There is a label on the inside cabinet wall that identifies which jack is which. I THINK the main jack is the one nearest the wall.


Other things we always check on this series of amps: look CLOSELY at the solder on the power tube sockets. I usually have to resolder at least some of them. Also, plate resistors like to open on the phase inverter tube, so check to make sure B+ is present on both pins 1 and 6 on V3, the 12AX7 next to the power tubes.
 
Your'e right Enzo.
I once received a party of those amps - brand new for repair.
I think it were 10 or 12 pieces.
They all had the described problem.
After some time spent I found out that the wiring of the jacks was the way round.
The main and the extention jack wiring had been reversed.
The shop who bought them in an auction at a redicolous low price was very happy to hear of the sollution and the price I charged.
So, OP, check where the speaker plug is inserted.

If it solves your problem we are deligthed to here it.

Cheers
 
Thank you for all of the replies. I double checked that I was in the correct output jack. I am getting good B+ voltage on all of the tubes and when I input a sine wave and trace it with my scope it looks perfect all the way going in to pin 5 of the output tubes, but is tiny and garbled coming out of pin 3. I have replaced both of the output tube sockets because they had a little bit of scorching around pin 6 on both of them so all of the solder joints are new.
 
pls try with 2 loads, each connected to one output jack . looks like a short in the tranny or output circuit. or try without a load by plugging in 2 open jacks, and run a "chase the signal" test with very low level signal, observe anode voltage with a scope first ..
another remote possibility option is that the overvoltage protection diodes D4 D5 are shorting , but I expected that more if they were connected to bplus.
 
I will try using a load in each jack. When you say it looks like a short in the tranny are you talking about the output or power transformer? I swapped out the output transformer for a good one to see if that what the issue with no result. I was at the point where I was looking at those diodes, but they test good in circuit and I didn't have any spares to throw in there, so I thought I would ask the experts before ordering some in case there was another place I should be looking. They do have 488V on them.
 
The diodes from the output tube plates to ground are called flyback diodes by many of us. They are a safety device. You can unsolder one end of each and lift it out of the circuit to see if sound is restored. It is like a car seat belt. You really ought to use them, but the car will drive fine for testing without them.

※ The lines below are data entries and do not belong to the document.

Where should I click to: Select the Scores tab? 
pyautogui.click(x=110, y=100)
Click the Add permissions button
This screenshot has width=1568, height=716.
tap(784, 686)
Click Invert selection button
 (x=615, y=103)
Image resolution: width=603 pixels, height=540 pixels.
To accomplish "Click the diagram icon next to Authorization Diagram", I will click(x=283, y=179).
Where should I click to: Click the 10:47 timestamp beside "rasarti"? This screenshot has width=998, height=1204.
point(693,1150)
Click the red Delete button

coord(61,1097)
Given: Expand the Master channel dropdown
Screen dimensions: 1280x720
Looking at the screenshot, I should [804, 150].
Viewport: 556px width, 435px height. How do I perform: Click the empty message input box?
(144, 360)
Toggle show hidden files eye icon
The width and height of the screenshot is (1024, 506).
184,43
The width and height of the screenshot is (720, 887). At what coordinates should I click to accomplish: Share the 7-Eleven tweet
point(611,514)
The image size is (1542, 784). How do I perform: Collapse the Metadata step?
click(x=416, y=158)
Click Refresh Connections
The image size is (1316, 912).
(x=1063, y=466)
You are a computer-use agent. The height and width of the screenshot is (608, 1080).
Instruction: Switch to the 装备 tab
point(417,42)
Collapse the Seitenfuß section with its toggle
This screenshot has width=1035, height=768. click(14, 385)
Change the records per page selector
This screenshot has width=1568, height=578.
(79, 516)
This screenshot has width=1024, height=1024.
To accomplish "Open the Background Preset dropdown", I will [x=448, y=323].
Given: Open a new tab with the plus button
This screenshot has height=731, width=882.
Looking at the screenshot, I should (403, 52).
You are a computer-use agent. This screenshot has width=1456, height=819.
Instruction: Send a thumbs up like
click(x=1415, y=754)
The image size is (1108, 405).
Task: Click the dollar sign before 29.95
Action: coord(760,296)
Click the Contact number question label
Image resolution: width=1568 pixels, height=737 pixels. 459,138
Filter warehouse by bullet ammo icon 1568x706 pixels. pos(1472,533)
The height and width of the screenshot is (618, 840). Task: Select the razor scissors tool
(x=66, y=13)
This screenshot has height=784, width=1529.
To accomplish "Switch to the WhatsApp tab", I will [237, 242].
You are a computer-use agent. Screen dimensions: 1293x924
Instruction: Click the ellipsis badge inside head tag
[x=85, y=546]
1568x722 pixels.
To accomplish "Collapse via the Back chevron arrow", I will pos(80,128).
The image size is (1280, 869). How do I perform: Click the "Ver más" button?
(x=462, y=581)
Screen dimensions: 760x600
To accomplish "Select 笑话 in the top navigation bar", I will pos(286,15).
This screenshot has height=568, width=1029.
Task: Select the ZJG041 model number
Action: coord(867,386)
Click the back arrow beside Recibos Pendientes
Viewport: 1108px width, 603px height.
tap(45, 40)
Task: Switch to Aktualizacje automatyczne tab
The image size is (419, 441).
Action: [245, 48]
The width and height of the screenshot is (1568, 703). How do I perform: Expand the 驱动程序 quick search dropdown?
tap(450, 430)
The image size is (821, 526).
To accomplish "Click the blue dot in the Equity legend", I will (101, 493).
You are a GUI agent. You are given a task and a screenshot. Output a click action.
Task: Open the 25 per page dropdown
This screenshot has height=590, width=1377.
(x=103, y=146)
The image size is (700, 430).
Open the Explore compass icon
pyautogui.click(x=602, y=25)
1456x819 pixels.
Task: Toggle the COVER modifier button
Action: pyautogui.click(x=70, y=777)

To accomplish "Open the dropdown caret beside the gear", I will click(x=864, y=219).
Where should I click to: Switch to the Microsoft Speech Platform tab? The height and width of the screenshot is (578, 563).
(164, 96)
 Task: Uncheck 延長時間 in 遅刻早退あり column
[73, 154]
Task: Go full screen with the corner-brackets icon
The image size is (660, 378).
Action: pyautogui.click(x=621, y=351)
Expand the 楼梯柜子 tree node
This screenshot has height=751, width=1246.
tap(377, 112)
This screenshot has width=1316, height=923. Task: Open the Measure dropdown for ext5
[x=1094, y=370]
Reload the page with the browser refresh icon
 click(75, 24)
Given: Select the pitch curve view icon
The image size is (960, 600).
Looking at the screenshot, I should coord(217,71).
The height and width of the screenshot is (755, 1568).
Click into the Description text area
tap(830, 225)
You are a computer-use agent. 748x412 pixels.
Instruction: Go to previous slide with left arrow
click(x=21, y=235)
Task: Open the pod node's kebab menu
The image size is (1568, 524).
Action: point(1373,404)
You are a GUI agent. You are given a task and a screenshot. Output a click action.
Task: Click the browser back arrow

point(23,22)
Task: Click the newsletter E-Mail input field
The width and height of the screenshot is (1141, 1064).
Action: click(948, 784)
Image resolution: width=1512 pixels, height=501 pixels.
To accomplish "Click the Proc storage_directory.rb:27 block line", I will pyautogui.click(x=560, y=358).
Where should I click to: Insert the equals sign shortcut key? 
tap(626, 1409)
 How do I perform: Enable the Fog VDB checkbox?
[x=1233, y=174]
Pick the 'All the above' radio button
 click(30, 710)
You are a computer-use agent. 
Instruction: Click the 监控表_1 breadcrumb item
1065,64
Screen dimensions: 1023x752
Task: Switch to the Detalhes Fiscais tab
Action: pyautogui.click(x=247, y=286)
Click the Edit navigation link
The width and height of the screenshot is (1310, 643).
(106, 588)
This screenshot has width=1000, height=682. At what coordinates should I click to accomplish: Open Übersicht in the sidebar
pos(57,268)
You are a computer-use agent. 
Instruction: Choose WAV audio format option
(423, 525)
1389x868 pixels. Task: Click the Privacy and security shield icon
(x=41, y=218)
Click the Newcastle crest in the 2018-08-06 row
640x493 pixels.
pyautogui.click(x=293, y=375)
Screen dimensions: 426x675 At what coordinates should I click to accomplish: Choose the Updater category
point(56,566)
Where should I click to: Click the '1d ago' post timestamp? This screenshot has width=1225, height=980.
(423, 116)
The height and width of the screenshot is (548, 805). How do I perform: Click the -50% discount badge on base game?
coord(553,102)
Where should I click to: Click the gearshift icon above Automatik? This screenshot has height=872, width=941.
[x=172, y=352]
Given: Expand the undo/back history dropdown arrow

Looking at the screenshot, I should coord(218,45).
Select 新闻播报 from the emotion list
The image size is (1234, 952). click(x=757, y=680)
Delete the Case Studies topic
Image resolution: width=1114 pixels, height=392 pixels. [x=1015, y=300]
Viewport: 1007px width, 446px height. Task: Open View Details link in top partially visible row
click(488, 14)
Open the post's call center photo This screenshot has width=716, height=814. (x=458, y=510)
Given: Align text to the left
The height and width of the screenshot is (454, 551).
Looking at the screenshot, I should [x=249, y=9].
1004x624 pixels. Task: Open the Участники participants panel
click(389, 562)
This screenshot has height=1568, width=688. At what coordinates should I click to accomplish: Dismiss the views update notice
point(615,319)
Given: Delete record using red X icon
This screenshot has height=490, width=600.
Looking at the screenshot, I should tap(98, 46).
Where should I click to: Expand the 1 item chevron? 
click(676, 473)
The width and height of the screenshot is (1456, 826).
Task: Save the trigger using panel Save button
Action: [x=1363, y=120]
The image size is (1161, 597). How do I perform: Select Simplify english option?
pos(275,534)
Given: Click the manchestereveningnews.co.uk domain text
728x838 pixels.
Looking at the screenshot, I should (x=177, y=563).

Same with these diodes, the amp will function without them for testing, you just no longer have protection from open loads.

It is possible one of the output jacks is faulty, even though you are in the correct one. it may be shorting across the output. A test for that is to remove the OT wires from the jacks, and just use clip wires from the bare wires to a speaker. For this test, don't worry about the negative feedback wire.